E. Faktor - faktor yang Mempengaruhi Belajar Bermakna
Faktor-faktor utama yang mempengaruhi belajar bermakna menurut Ausubel (1963),
ialah struktur kognitif yang ada, stabilitas, dan kejelasan pengetahuan dalam suatu bidang
studi tertentu dan pada waktu tertentu. Sifat-sifat struktur kognitif menentukan validitas dan
kejelasan arti-arti yang timbul waktu informasi baru masuk ke dalam struktur kognitif itu;
demiklian pula sifat proses interaksi yang terjadi. Jika struktur kognitif itu stabil, jelas, dan
diatur dengan baik, maka arti-arti yang sahih dan jelas atau tidak meragukan akan timbul,
dan cenderung bertahan. Tetapi sebaliknya, jika struktur kognitif itu tidak stabil, meragukan,
dan tidak teratur, maka struktur kognitif itu cenderung menghambat belajar dan retensi.
Prasyarat-prasyarat dari belajar bermakna adalah sebagai berikut:
1.Materi yang akan dipelajari harus bermakna secara potensial
2.Anak yang akan belajar atau siswa harus bertujuan untuk melaksanakan belajar bermakna,
jadi mempunyai kesiapan dan niat untuk belajar bermakna
Tujuan siswa merupakan faktor utama dalam belajar bermakna. Banyak siswa
mengikuti pelejarn pelajaran yang kelihatannya tidak relevan dengan kebutuhan mereka
pada saat itu. Dalam pelajaran pelajaran demikian materi pelajaran dipelajari secara
hafalan.para siswa kelihatannya dapat memberikan jawaban yang benar tanpa
menghubungkan materi itu pada aspek aspek lain dalam struktur kognitif mereka.
Kebermaknaan materi pelajaran secara potensial tergantung pada dua faktor :
1.Materi itu harus memiliki kebermaknaan logis
2.Gagasan yang relevan harus terdapat dalam struktur kognitif siswa.

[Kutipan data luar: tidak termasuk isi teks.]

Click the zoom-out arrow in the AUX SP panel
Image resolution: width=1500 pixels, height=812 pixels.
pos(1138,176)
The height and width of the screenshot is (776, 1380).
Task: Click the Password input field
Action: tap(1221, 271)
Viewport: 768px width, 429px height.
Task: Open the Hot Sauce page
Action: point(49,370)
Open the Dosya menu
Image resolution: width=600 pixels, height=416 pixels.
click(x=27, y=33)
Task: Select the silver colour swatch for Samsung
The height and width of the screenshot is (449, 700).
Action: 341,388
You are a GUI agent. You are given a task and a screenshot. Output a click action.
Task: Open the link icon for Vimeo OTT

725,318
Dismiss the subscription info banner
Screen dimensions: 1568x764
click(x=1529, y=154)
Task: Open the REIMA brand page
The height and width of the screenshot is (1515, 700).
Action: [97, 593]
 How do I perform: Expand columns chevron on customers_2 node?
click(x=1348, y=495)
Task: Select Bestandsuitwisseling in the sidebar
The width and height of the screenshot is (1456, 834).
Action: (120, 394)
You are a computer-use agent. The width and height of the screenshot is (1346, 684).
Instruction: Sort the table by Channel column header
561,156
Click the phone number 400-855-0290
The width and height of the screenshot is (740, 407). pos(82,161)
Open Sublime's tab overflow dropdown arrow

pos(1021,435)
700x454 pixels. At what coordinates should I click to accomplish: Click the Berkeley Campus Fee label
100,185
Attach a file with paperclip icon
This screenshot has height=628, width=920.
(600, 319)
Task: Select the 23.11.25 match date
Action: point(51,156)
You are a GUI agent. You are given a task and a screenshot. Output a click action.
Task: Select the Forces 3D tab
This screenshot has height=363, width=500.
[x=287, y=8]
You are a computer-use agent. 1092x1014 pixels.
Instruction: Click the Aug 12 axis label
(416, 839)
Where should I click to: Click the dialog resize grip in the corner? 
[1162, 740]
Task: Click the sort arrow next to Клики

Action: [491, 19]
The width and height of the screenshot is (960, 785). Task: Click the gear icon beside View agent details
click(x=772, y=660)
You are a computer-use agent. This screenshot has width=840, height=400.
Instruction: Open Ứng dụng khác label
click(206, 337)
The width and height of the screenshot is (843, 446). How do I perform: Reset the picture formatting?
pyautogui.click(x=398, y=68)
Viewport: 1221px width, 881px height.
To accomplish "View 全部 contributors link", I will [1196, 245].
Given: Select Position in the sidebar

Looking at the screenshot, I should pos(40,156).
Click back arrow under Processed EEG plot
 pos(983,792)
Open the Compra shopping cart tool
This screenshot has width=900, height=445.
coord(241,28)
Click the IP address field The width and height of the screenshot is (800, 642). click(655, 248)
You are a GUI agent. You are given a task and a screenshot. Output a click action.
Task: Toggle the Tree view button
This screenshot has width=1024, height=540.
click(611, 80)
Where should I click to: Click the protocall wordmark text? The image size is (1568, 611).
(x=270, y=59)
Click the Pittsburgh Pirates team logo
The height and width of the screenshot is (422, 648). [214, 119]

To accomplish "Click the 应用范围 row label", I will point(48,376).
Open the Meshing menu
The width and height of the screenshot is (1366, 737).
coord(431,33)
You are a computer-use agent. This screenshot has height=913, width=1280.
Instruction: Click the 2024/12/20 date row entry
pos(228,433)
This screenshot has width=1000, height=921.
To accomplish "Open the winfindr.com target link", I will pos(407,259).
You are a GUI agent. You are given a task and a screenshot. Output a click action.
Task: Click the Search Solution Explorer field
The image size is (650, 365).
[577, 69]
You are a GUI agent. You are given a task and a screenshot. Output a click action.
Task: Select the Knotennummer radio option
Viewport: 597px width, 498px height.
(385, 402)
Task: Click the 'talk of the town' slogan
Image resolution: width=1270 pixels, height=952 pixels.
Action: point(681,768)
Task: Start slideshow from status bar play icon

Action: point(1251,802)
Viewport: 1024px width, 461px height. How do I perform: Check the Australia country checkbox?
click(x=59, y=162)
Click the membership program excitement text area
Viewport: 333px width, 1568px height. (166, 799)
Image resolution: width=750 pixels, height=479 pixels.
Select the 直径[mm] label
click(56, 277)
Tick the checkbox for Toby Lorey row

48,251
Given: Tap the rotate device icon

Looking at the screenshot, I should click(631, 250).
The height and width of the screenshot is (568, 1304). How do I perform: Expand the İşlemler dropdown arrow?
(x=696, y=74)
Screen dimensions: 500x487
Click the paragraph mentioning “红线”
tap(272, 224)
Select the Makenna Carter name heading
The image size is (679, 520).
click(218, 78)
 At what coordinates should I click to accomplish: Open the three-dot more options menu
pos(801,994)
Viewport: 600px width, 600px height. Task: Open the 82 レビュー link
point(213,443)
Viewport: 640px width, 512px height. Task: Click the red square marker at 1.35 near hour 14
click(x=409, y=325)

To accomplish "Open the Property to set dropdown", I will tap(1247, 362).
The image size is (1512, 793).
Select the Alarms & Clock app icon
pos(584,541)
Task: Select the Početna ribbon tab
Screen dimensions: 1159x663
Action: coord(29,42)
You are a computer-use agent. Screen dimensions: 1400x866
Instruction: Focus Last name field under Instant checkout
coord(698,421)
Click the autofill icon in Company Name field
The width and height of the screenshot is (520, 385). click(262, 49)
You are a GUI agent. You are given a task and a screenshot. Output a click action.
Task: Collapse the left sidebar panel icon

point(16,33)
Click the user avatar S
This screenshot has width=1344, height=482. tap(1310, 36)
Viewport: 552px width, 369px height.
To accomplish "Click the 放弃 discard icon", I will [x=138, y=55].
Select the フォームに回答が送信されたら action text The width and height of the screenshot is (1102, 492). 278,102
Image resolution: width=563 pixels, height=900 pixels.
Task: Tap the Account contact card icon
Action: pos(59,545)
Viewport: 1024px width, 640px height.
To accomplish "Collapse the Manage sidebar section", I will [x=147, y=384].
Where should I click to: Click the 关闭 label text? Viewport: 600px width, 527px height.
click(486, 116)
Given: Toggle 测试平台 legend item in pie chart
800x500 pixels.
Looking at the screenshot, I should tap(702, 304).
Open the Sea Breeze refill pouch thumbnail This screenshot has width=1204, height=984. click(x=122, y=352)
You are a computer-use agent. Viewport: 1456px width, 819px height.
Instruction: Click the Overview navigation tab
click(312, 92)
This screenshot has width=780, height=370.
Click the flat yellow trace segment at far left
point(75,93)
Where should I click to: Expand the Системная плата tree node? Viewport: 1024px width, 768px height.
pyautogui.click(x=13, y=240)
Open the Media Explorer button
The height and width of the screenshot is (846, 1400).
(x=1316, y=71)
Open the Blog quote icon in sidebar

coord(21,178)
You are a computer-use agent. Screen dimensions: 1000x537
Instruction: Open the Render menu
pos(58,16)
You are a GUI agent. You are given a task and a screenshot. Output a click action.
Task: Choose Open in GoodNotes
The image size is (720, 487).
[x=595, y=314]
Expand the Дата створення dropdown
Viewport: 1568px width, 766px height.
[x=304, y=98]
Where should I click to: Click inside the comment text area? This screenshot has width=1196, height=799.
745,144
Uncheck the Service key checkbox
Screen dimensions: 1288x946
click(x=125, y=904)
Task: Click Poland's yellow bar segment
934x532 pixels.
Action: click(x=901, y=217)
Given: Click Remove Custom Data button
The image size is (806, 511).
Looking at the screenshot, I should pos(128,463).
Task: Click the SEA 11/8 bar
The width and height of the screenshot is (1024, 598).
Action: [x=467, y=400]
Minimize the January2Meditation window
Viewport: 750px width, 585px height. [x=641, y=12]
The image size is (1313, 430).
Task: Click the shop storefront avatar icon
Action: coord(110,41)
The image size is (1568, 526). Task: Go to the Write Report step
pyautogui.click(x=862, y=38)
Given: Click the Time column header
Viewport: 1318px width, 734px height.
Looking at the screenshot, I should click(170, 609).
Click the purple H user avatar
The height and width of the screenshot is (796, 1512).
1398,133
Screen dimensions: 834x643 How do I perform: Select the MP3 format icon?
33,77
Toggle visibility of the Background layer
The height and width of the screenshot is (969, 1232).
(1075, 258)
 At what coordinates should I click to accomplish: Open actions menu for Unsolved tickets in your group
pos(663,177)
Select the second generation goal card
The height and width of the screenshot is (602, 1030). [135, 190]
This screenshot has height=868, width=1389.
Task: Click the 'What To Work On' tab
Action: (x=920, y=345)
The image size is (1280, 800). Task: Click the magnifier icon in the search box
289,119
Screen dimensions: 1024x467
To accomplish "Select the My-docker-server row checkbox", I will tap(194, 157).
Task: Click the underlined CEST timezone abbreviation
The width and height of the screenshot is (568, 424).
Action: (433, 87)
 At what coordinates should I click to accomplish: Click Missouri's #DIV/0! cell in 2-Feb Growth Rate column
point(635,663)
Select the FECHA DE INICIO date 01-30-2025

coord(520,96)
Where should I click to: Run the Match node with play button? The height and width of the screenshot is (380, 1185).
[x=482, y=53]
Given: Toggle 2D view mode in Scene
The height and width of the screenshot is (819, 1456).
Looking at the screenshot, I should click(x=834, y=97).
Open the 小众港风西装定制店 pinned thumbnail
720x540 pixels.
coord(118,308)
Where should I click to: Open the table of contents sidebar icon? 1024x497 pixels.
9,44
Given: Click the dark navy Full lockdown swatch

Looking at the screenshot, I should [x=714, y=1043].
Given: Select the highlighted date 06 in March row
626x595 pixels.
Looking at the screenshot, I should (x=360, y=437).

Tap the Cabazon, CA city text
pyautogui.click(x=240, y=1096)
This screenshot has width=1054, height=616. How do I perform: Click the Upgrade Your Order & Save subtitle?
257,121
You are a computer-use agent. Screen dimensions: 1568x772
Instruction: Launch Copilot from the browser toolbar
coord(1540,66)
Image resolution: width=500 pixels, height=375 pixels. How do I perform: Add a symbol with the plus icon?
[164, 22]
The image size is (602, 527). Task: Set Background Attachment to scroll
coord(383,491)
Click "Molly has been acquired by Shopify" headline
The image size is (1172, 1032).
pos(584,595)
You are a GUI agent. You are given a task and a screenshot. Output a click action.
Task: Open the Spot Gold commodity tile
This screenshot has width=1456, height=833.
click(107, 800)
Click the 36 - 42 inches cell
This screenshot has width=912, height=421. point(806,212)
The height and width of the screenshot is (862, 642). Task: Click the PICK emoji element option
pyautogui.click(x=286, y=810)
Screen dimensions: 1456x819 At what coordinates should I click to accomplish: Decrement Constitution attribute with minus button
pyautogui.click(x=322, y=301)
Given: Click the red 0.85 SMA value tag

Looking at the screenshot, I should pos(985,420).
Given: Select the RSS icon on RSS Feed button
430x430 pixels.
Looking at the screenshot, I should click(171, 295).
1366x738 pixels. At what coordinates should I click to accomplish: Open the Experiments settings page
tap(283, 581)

Materi yang memiliki kebermaknaan logis merupakan materi yang nonarbitrer
( materi yang konsisten dengan apa yang telah diketahui) dan substantif ( materi itu dapat
dinyatakan dalam berbagai cara tanpa mengubah arti ). Contoh dari nonarbitrer anak yang
sudah mempelajari konsep konsep segi empat dan bujur sangkar dapat memasukkan
kedua konsep ini secara nonarbitrer ke dalam klasifikasi yang lebih luas, yaitu kuadrilateral
( persegi empat) , sebab sifat sifat dari bentuk bentuk bersegi empat akan cocok dengan
konsep konsep segi empat dan bujur sangkar yang sudah dipelajari. Selanjutnya contoh
yang substantif suatu segi tiga ekilateral adalah segitiga yang mempunyai tiga sisi yang
sama dapat diubah menjadi bila sebuah segitiga mempunyai semua sisi sama maka
segitiga itu adalah segi tiga ekilateral. Dengan mengubah urutan kata kata, kita tidak
mengubah artinya; pernyataan itu ekivalen.
Aspek kedua tentang kebermaknaan potensial adalah bahwa dalam struktur kognitif
siswa harus ada gagasan yang relevan. Dalam hal ini kita harus memperhatikan
pengalaman anak anak, tingkat perkembangan mereka, intelegensi mereka, dan usia.isi
pelajaran harus dipelajari secara hafalan, bila anak anak itu tidak mempunyai pengalaman
yang diperlukan mereka untuk mengatkan atau menghubungkan isi pelajaran itu.
Oleh karena itu, agar terjadi belajar bermakna materi pelajaran harus bermakna
secara logis, siswa harus bertujuan untuk memasukkan materi itu kedalam struktur
kognitifnya, dan dalam struktur kognitif anak harus terdapat unsure unsure yang cocok
untuk mengaitkan atau menghubungkan materi baru secara nonarbitrer dan substantif. Jika
salah satu komponen ini tidak ada maka materi itu walaupun dipelajari akan dipelajari
secara hafalan.
F. Kelebihan dari belajar menurut teori Ausubel
Proses belajar terjadi jika seseorang mampu mengasimilasikan pengetahuan yang telah
dimiliknya dengan pengetahuan baru. Proses belajar aka terjadi melalui tahap-tahap
memperhatikan stimulus, memahami makna stimulus menyimpan dan menggunakan
informasi yang sudah dipahami.
Menurut Ausubel dan juga Novak (1997), ada tiga kebaikan dari belajar bermakna,yaitu:
1.Informasi yang dipelajari secara bermakna lebih lama dapat diingat.
2.Informasi yang tersubsumsi berakibatkan peningkatan diferensiasi dari subsumer-
subsumer, jadi memudahkan proses belajar berikutnya untuk materi pelajaran yang mirip.
3.Informasi yang dilupakan sesudah subsumsi obliteratif, meninggalkan efek residual pada
subsume, sehingga mempermudah belajar hal-hal yang mirip, walaupun telah terjadi lupa.